Consigne -> Recopiez l'ensemble des lignes ci-dessous en remplaçant « Instruction » par « Command », sans rien modifier d'autre.

Liste des lignes ->
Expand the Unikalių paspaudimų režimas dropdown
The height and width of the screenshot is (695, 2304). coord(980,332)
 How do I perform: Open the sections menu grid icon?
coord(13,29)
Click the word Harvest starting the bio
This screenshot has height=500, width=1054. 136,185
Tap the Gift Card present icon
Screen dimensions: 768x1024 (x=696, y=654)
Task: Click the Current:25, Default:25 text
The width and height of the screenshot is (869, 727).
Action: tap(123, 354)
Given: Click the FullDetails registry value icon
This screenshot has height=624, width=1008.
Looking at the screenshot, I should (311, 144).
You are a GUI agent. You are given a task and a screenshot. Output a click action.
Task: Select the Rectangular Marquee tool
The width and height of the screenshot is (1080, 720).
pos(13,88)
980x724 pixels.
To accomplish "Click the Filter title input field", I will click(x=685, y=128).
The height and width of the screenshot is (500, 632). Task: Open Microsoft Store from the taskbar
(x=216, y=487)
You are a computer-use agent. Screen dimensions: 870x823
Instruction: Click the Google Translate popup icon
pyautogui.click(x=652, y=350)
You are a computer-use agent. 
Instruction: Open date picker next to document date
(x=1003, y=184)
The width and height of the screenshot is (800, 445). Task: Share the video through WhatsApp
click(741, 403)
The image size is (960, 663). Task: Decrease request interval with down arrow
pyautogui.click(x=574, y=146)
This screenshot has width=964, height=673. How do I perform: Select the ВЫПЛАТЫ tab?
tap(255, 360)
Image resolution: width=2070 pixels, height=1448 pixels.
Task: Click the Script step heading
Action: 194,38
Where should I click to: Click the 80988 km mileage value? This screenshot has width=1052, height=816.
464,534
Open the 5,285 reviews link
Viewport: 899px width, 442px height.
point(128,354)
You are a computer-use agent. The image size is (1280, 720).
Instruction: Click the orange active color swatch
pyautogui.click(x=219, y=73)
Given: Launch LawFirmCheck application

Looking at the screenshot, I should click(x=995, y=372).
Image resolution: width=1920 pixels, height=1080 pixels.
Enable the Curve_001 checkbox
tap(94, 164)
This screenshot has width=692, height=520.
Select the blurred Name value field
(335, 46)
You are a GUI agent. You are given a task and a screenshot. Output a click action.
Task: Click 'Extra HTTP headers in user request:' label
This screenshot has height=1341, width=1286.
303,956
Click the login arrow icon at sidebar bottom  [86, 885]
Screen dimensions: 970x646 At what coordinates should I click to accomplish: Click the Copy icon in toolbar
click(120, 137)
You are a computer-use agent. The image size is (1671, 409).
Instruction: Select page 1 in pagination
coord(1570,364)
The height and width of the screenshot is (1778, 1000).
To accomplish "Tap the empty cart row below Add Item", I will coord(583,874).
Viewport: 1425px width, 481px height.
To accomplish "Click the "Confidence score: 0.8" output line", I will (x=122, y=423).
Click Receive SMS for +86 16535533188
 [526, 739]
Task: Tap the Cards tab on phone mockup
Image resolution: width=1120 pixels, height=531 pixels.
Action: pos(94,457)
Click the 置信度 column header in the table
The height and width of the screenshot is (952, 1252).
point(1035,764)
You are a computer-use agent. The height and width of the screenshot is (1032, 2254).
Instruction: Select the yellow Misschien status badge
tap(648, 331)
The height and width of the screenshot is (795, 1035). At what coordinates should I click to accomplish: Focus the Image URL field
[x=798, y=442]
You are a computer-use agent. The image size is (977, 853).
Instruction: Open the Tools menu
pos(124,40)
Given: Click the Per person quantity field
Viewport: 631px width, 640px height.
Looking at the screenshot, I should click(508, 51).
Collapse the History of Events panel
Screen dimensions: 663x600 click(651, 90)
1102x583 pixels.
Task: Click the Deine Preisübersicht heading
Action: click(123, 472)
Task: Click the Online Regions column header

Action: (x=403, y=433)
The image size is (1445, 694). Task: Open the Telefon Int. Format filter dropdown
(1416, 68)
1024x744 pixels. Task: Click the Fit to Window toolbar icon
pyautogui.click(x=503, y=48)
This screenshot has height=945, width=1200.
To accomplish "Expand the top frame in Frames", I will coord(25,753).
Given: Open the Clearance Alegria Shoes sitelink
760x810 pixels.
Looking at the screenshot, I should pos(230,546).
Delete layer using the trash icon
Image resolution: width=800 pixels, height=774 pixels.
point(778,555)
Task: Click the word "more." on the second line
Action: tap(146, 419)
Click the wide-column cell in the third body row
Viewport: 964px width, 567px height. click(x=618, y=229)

Réponse ->
Expand the Unikalių paspaudimų režimas dropdown
The height and width of the screenshot is (695, 2304). coord(980,332)
 How do I perform: Open the sections menu grid icon?
coord(13,29)
Click the word Harvest starting the bio
This screenshot has height=500, width=1054. 136,185
Tap the Gift Card present icon
Screen dimensions: 768x1024 (x=696, y=654)
Task: Click the Current:25, Default:25 text
The width and height of the screenshot is (869, 727).
Action: tap(123, 354)
Given: Click the FullDetails registry value icon
This screenshot has height=624, width=1008.
Looking at the screenshot, I should (311, 144).
You are a GUI agent. You are given a task and a screenshot. Output a click action.
Task: Select the Rectangular Marquee tool
The width and height of the screenshot is (1080, 720).
pos(13,88)
980x724 pixels.
To accomplish "Click the Filter title input field", I will click(x=685, y=128).
The height and width of the screenshot is (500, 632). Task: Open Microsoft Store from the taskbar
(x=216, y=487)
You are a computer-use agent. Screen dimensions: 870x823
Command: Click the Google Translate popup icon
pyautogui.click(x=652, y=350)
You are a computer-use agent. 
Command: Open date picker next to document date
(x=1003, y=184)
The width and height of the screenshot is (800, 445). Task: Share the video through WhatsApp
click(741, 403)
The image size is (960, 663). Task: Decrease request interval with down arrow
pyautogui.click(x=574, y=146)
This screenshot has width=964, height=673. How do I perform: Select the ВЫПЛАТЫ tab?
tap(255, 360)
Image resolution: width=2070 pixels, height=1448 pixels.
Task: Click the Script step heading
Action: 194,38
Where should I click to: Click the 80988 km mileage value? This screenshot has width=1052, height=816.
464,534
Open the 5,285 reviews link
Viewport: 899px width, 442px height.
point(128,354)
You are a computer-use agent. The image size is (1280, 720).
Command: Click the orange active color swatch
pyautogui.click(x=219, y=73)
Given: Launch LawFirmCheck application

Looking at the screenshot, I should click(x=995, y=372).
Image resolution: width=1920 pixels, height=1080 pixels.
Enable the Curve_001 checkbox
tap(94, 164)
This screenshot has width=692, height=520.
Select the blurred Name value field
(335, 46)
You are a GUI agent. You are given a task and a screenshot. Output a click action.
Task: Click 'Extra HTTP headers in user request:' label
This screenshot has height=1341, width=1286.
303,956
Click the login arrow icon at sidebar bottom  [86, 885]
Screen dimensions: 970x646 At what coordinates should I click to accomplish: Click the Copy icon in toolbar
click(120, 137)
You are a computer-use agent. The image size is (1671, 409).
Command: Select page 1 in pagination
coord(1570,364)
The height and width of the screenshot is (1778, 1000).
To accomplish "Tap the empty cart row below Add Item", I will coord(583,874).
Viewport: 1425px width, 481px height.
To accomplish "Click the "Confidence score: 0.8" output line", I will (x=122, y=423).
Click Receive SMS for +86 16535533188
 [526, 739]
Task: Tap the Cards tab on phone mockup
Image resolution: width=1120 pixels, height=531 pixels.
Action: pos(94,457)
Click the 置信度 column header in the table
The height and width of the screenshot is (952, 1252).
point(1035,764)
You are a computer-use agent. The height and width of the screenshot is (1032, 2254).
Command: Select the yellow Misschien status badge
tap(648, 331)
The height and width of the screenshot is (795, 1035). At what coordinates should I click to accomplish: Focus the Image URL field
[x=798, y=442]
You are a computer-use agent. The image size is (977, 853).
Command: Open the Tools menu
pos(124,40)
Given: Click the Per person quantity field
Viewport: 631px width, 640px height.
Looking at the screenshot, I should click(508, 51).
Collapse the History of Events panel
Screen dimensions: 663x600 click(651, 90)
1102x583 pixels.
Task: Click the Deine Preisübersicht heading
Action: click(123, 472)
Task: Click the Online Regions column header

Action: (x=403, y=433)
The image size is (1445, 694). Task: Open the Telefon Int. Format filter dropdown
(1416, 68)
1024x744 pixels. Task: Click the Fit to Window toolbar icon
pyautogui.click(x=503, y=48)
This screenshot has height=945, width=1200.
To accomplish "Expand the top frame in Frames", I will coord(25,753).
Given: Open the Clearance Alegria Shoes sitelink
760x810 pixels.
Looking at the screenshot, I should pos(230,546).
Delete layer using the trash icon
Image resolution: width=800 pixels, height=774 pixels.
point(778,555)
Task: Click the word "more." on the second line
Action: tap(146, 419)
Click the wide-column cell in the third body row
Viewport: 964px width, 567px height. click(x=618, y=229)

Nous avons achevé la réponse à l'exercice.